The problem: Count the lines in the items below that contain the word "Where", and reply with only that number.

Entries supplied:
______

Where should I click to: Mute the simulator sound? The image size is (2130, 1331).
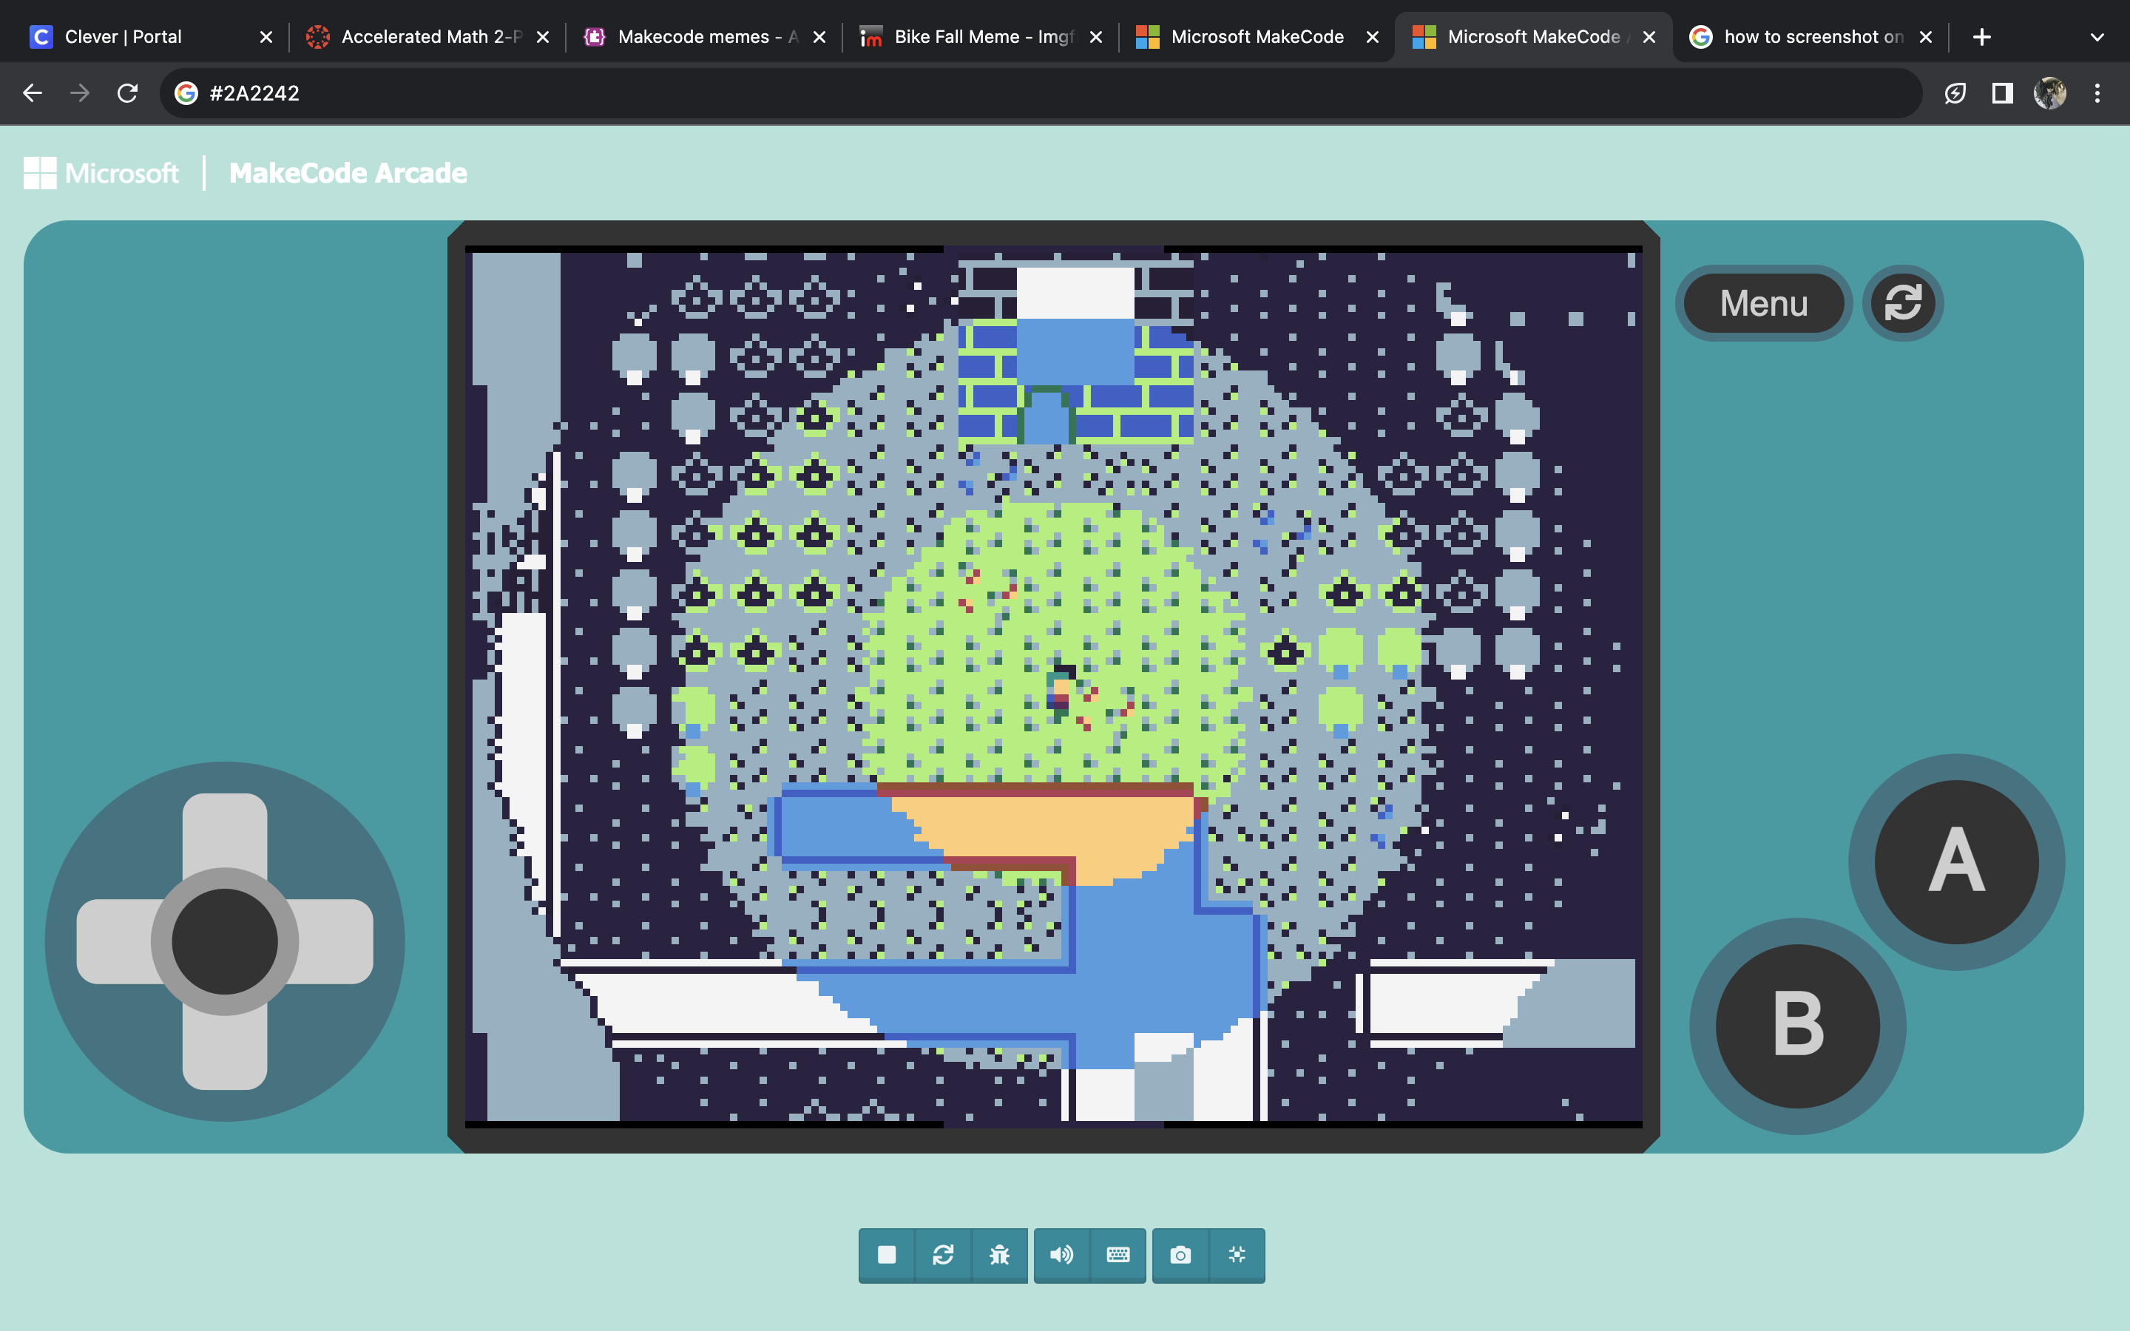click(1061, 1254)
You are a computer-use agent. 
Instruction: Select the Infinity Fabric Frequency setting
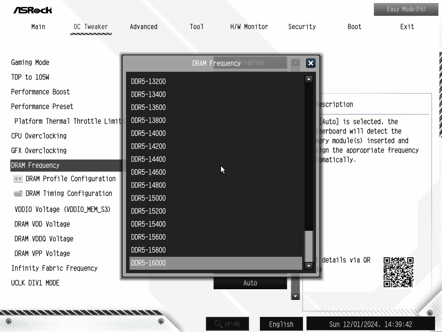[x=54, y=268]
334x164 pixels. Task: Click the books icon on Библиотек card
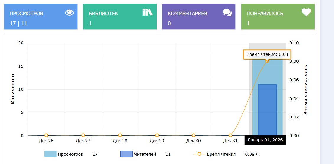point(147,12)
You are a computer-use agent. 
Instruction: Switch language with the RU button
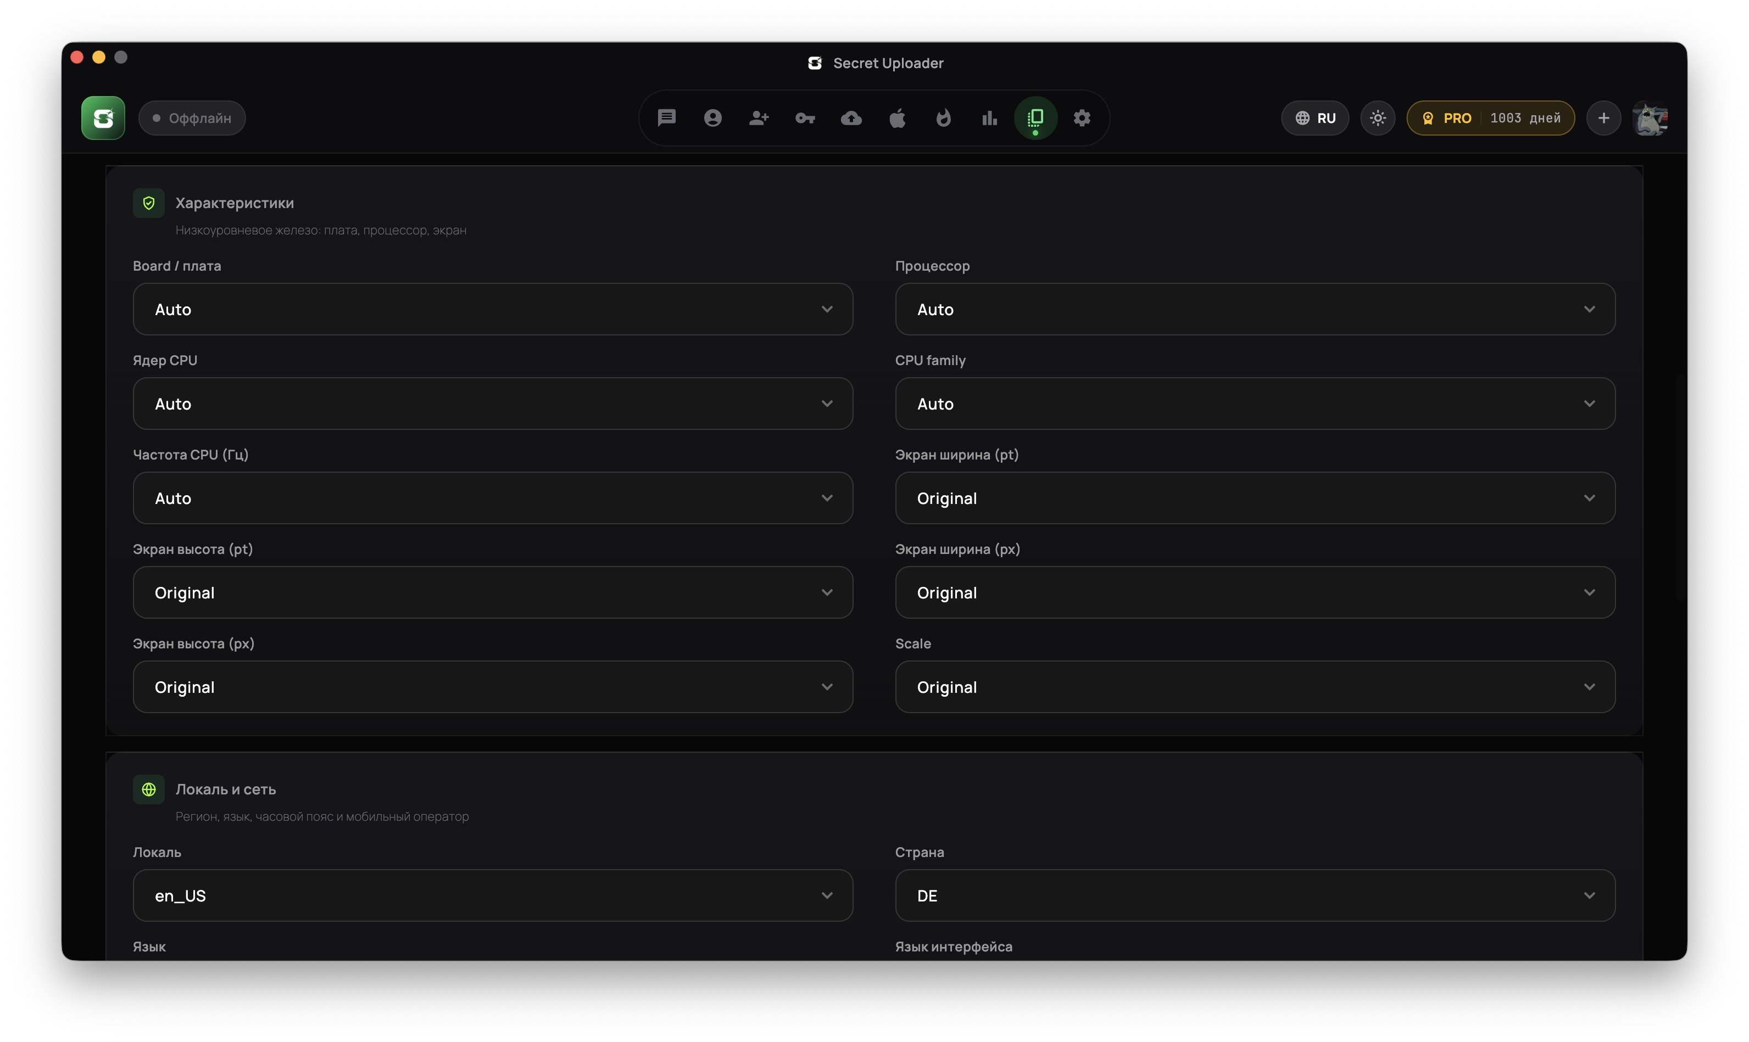1315,118
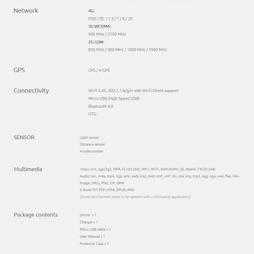Click the SENSOR heading
Screen dimensions: 254x254
coord(24,137)
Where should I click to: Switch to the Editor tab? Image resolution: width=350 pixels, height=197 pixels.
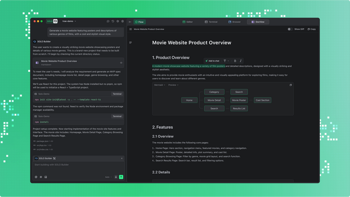[188, 22]
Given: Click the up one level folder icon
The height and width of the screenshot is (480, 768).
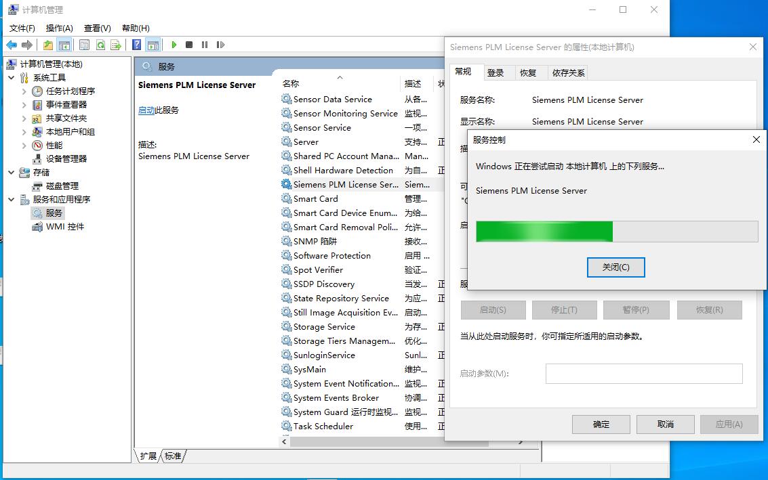Looking at the screenshot, I should (x=48, y=45).
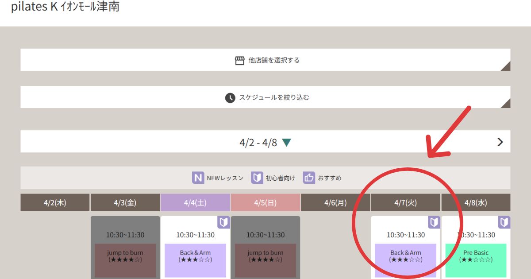Screen dimensions: 531x279
Task: Click the おすすめ thumbs-up legend icon
Action: 309,178
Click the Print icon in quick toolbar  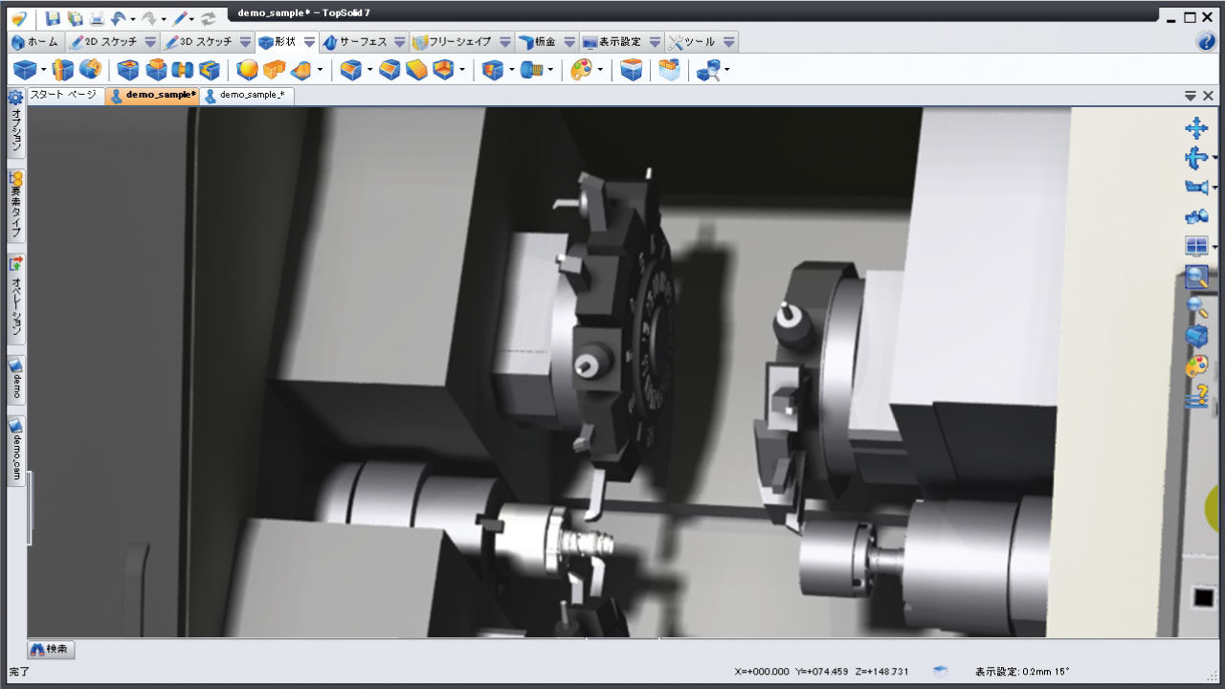click(97, 18)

______

Solution for this exercise: 2